## [Instructions to follow]
With the line containing "Image resolution: width=81, height=2576." as the start and the line containing "[Instagram] (43, 15)" as the end, transcribe that span of the entries below exactly, including both.

## [Data to examine]
######

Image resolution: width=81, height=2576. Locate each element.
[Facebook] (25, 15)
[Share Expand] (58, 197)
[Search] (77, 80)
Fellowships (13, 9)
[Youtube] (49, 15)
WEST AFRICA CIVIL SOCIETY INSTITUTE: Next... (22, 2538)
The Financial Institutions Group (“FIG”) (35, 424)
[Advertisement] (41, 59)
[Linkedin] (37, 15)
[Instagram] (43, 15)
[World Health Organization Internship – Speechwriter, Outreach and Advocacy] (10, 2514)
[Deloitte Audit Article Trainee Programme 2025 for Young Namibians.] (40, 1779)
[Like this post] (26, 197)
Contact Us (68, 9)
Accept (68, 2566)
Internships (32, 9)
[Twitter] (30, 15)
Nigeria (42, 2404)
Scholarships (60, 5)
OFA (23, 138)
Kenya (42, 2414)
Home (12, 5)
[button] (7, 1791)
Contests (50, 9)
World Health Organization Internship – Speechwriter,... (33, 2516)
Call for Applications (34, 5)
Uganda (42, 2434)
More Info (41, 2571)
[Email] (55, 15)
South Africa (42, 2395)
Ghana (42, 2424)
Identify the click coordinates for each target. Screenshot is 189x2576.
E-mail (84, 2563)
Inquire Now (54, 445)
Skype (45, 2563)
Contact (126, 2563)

######

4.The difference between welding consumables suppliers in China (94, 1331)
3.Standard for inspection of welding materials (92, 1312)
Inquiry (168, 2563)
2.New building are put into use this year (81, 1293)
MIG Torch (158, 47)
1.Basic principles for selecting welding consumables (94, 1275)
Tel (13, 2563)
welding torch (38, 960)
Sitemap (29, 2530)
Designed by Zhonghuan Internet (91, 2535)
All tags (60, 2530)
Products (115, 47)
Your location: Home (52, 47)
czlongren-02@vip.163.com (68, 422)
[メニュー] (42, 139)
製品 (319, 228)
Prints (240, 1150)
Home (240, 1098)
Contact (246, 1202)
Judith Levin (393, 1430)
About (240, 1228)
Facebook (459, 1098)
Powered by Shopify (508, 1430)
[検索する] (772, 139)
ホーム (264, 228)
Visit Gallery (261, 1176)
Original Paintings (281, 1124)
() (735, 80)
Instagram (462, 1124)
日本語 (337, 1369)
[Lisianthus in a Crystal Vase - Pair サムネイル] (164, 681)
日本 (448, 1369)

######

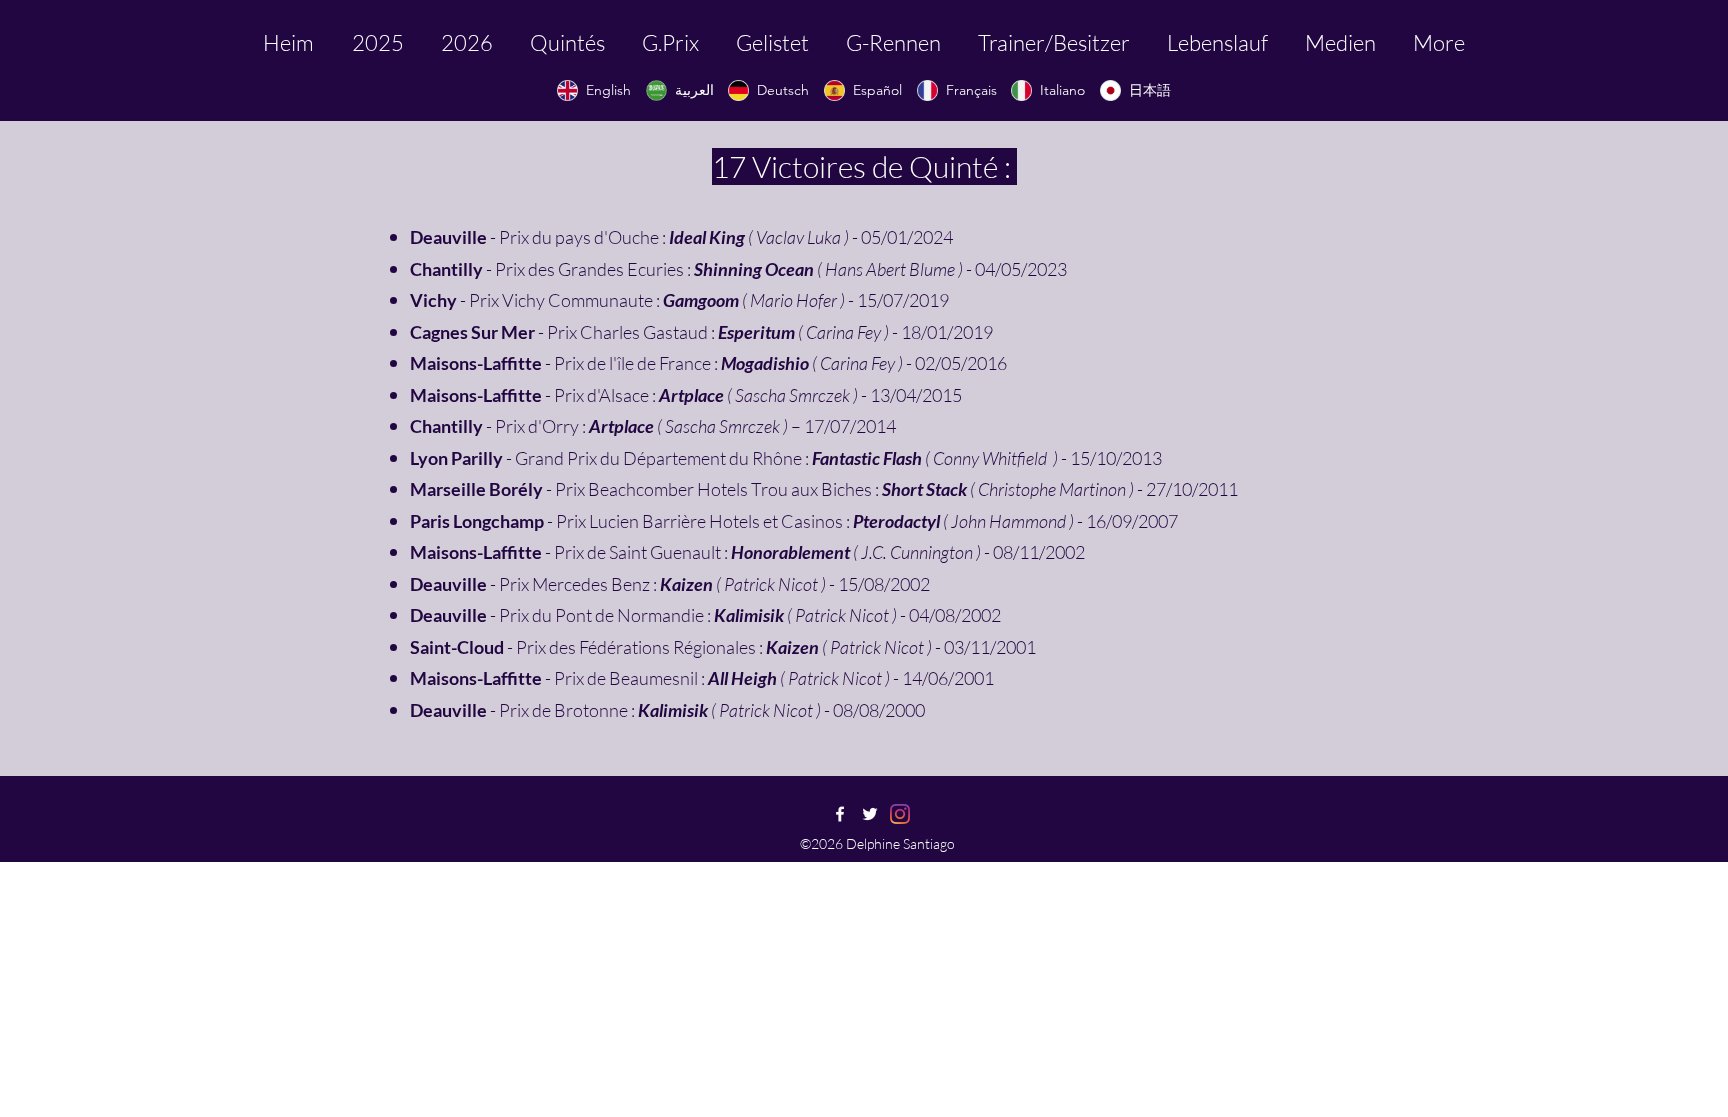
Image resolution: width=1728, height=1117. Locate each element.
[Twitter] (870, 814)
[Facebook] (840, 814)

######

## [The completed task]
Image resolution: width=81, height=2576. Locate each element.
[Facebook] (25, 15)
[Share Expand] (58, 197)
[Search] (77, 80)
Fellowships (13, 9)
[Youtube] (49, 15)
WEST AFRICA CIVIL SOCIETY INSTITUTE: Next... (22, 2538)
The Financial Institutions Group (“FIG”) (35, 424)
[Advertisement] (41, 59)
[Linkedin] (37, 15)
[Instagram] (43, 15)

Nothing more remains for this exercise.